Faute de cette énergie, les villageois vivent «un calvaire», surtout en cette période hivernale et dans une région de montagne comme Beggas, où les chutes de neige sont très fréquentes et le gaz butane devient rare être et hors de prix quand il est disponible.

«En hiver, la demande sur le butane pour les besoins du chauffage est accrue, et il est difficile de se procurer une bonbonne. Cela contraint beaucoup de villageois à se déplacer jusqu’ à Tizi Gheniff (wilaya de Tizi-Ouzou) ou au chef-lieu Kadiria dans l’espoir de dénicher une bouteille», confie un habitant.

Et d’ajouter : «L’autre difficulté réside dans l’acheminement des bonbonnes jusqu’aux montagnes». Pis encore, il y a aussi les coûts de cette denrée que beaucoup estiment élevés comparés à ceux du gaz naturel, surtout si l’on sait que les villageois de Beggas sont, pour la plupart, de condition modeste. «Les dépenses liées au chauffage au gaz butane grève le budget des familles.

Devant cette situation, certains n’hésitent à s’en passer et se chauffent au bois, comme au bon vieux temps», avouent certains. Toujours à propos de ce combustible, un habitant note que le réseau du gaz naturel se trouve à moins d’un kilomètre de Beggas et que les localités alentours, notamment dans la région de Tizi Gheniff, en sont dotées. L’autre commodité qui pose problème à Beggas concerne l’électricité.

Dans ce village, l’on attend la réhabilitation de l’ancien réseau, endommagé durant la décennie noire. Il faut préciser que beaucoup d’ouvrages publics, notamment ceux de l’énergie, ont été sabotés durant la décennie noire dans cette région de Kadiria où le terrorisme faisait rage.
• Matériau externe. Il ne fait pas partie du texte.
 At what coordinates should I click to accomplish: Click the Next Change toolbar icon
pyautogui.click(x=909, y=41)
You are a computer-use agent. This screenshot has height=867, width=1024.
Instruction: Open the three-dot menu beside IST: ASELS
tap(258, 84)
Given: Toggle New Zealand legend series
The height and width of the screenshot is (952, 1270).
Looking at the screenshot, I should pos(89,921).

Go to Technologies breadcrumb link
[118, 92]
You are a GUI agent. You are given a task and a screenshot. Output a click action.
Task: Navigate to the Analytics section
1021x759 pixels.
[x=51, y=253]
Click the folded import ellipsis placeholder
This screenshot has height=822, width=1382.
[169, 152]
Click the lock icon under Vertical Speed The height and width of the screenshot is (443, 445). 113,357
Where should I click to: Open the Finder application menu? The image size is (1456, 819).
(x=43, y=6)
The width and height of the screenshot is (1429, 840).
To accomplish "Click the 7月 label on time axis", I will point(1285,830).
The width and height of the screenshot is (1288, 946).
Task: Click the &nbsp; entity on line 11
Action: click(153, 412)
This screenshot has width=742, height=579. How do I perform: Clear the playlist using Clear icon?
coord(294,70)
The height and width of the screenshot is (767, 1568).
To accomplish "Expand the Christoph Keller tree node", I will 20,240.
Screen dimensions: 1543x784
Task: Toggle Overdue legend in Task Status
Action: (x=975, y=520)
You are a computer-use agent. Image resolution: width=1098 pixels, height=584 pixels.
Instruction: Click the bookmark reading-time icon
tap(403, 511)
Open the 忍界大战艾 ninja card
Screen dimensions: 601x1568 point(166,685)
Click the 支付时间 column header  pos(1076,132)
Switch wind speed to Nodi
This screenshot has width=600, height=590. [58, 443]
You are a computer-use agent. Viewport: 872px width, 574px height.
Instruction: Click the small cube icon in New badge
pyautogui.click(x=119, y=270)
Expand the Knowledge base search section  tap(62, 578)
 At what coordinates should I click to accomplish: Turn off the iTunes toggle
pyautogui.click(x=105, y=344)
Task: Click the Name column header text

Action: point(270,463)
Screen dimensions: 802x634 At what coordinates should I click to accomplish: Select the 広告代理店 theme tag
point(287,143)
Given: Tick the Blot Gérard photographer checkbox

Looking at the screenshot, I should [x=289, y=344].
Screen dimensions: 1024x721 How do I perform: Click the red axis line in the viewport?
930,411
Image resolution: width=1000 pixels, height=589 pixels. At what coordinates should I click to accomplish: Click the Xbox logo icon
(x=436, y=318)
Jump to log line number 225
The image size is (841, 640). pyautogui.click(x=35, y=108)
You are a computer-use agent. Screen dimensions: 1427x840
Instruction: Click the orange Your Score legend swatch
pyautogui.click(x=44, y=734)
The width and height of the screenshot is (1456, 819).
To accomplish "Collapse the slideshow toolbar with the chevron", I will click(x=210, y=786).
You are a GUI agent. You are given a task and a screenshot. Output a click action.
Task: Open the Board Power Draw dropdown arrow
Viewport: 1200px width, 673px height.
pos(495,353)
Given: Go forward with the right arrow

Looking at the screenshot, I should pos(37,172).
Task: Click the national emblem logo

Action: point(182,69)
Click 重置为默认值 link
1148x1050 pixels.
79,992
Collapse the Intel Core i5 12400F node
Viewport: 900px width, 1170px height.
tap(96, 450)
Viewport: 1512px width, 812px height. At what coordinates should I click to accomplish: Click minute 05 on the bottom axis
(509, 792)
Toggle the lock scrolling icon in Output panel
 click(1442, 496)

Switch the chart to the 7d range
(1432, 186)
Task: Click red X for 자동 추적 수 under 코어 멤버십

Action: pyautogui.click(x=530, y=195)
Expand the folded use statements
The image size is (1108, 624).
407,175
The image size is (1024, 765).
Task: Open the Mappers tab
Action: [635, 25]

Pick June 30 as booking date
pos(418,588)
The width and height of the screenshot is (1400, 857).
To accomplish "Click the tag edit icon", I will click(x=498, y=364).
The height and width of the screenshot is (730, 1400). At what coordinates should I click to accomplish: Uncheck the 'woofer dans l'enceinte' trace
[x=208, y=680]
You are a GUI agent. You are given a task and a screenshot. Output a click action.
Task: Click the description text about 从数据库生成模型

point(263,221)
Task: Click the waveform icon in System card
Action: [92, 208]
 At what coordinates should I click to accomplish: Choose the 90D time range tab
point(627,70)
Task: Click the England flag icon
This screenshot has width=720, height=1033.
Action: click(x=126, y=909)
L’on apprendra que beaucoup de familles avaient quitté la bourgade dans les années 90 pour se refugier en ville. Mais ces dernières années, l’on assiste à un retour notable de ces familles, lesquelles sont regagné leurs domiciles et repris le travail de la terre. Or, ce retour au bercail n’a pas été accompagné par les pouvoirs publics, avec la mise ne place des différents moyens pour un cadre de vie décent.

A ces problèmes liées à l’énergie, s’ajoute un autre et pas des moindres. Il s’agit de l’eau potable. En effet, et selon les villageois, la distribution de ce liquide précieux enregistre beaucoup de perturbations. La situation se corse en été, une saison lors de laquelle l’eau devient rare.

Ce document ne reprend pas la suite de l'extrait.